◆ Task goal:
Render only the part of the material below that starts at the line containing "Click the orange rectangle on the left wall" and ends at the line containing "(x=131, y=460)", both included, as a JSON list of strings with one string per line. Skip blank lines and leave out any pictures.

◆ Provided material:
┄┄┄┄┄┄┄┄┄┄┄┄┄┄┄┄┄┄┄┄
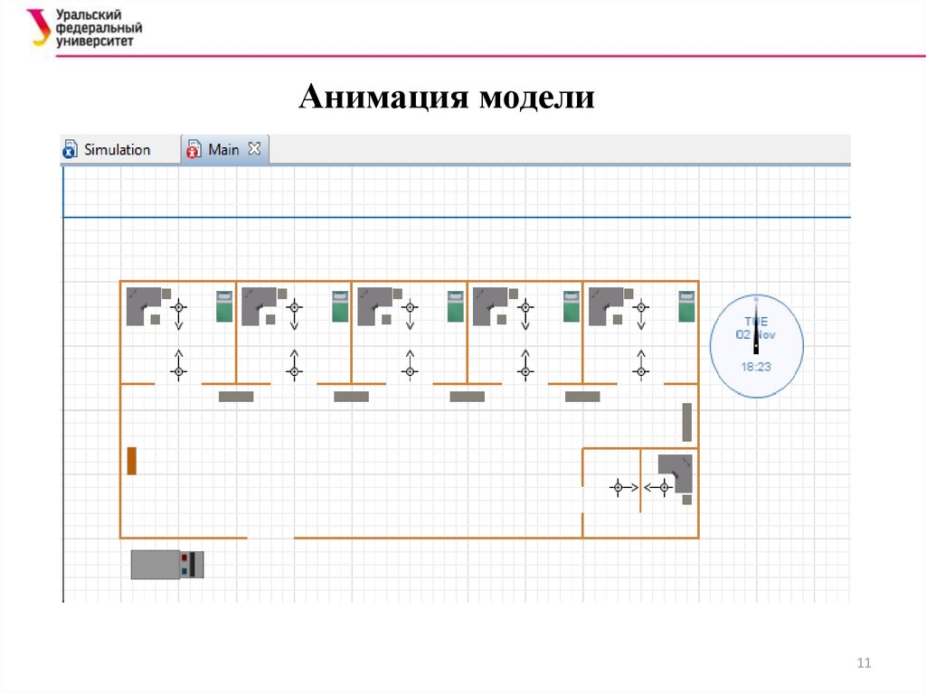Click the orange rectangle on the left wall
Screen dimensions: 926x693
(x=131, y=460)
┄┄┄┄┄┄┄┄┄┄┄┄┄┄┄┄┄┄┄┄
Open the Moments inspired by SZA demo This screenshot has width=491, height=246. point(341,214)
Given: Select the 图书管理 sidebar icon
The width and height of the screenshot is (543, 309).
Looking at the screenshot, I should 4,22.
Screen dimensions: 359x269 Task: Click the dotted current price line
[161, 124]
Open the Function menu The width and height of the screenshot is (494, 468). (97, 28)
┄┄┄┄┄┄┄┄┄┄┄┄┄┄┄┄┄┄┄┄
◆ Full response:
[
  "Click the orange rectangle on the left wall",
  "Screen dimensions: 926x693",
  "(x=131, y=460)"
]